:: PASSAGE SHOWN ::
* start *

Paul's Passing Thoughts

If You Are Protestant, You Are Under a Curse

Posted in Uncategorized by Paul M. Dohse Sr. on July 29, 2022

There is a great freedom in reading the Bible and depending on the discernment God has given you to understand the Bible. Probably the greatest onslaught against Christianity ever, 1st century Gnosticism declared itself an elitist authority over the laity. In addressing this deception, the apostle John stated, “But the anointing that you received from him abides in you, and you have no need that anyone should teach you. But as his anointing teaches you about everything, and is true, and is no lie—just as it has taught you, abide in him.” Christians gifted with an ability to teach are a help to Christians, but not an authority. If the Bible is YOUR authority, this necessarily implies that it is according to your own understanding. If your understanding depends on interpretation by someone else, they are YOUR authority, and an additional mediator between you and the only head of the body, Christ.

And what is the hermeneutic? Just let the words say what they say according to the meaning of the words, and the conclusions drawn by their use in sentences. Don’t try to understand everything all at once, but use objective truths (the things you know to be true about any given passage) to build a foundation for understanding the details as more understanding evolves. Sometimes, teachers supply shortcuts to the process because they have already put the pieces together regarding certain subjects. In addition, if a conclusion is 100% objective truth, other passages must bow to that truth. The Bible does not contradict itself.

Be sure of this: the present-day church is a return to 1st century Gnosticism in every way, shape, and form.

When you partake in daily Bible reading as a free person, and not one enslaved to self-proclaimed authorities, you begin to notice words that are important foundations to more detailed truths. Recently, I started at the beginning of the Bible again, and took notice of the word, “curse.” Of course, spending a lot of years in church, this word was simply lumped in with “sin” as a synonymous idea, but as I read, I noticed something: it was the earth that was cursed, and the serpent, and later Cain, but not Adam and Eve. Yes, due to the earth being cursed, certain struggles and pains were added to the life of Adam and Eve, but they were not cursed.

Additionally, church emphasizes the disobedience aspect of Adam and Eve eating from The Tree of Knowledge of Good and Evil, but what was the tree and its fruit exactly? Well, it would seem that the knowledge of good and evil would be the law. The results of Adam and Eve eating from the tree follow that of being under law exactly: condemnation, leading to fear of judgment. It is also interesting to note that nakedness wasn’t a sin before they became like the Trinity, knowing good and evil. What does all of that mean? I don’t know, but I do know that this knowledge brought Adam and Eve under condemnation.

* end *

:: PROVIDED MATERIAL ::
* start *

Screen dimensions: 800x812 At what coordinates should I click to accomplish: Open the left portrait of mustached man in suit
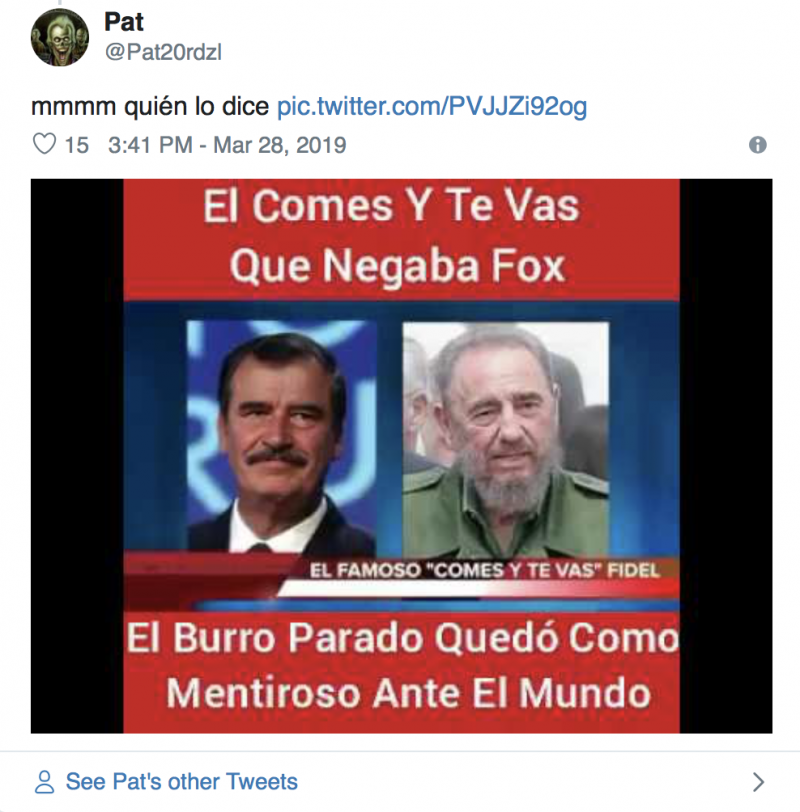tap(281, 438)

* end *

:: WHAT TO WORK ON ::
Could you extract, word for word, the stretch of the curse post from "When you partake" through "were not cursed."? None of the data matter here.

:: SOLUTION TO THE EXERCISE ::
When you partake in daily Bible reading as a free person, and not one enslaved to self-proclaimed authorities, you begin to notice words that are important foundations to more detailed truths. Recently, I started at the beginning of the Bible again, and took notice of the word, “curse.” Of course, spending a lot of years in church, this word was simply lumped in with “sin” as a synonymous idea, but as I read, I noticed something: it was the earth that was cursed, and the serpent, and later Cain, but not Adam and Eve. Yes, due to the earth being cursed, certain struggles and pains were added to the life of Adam and Eve, but they were not cursed.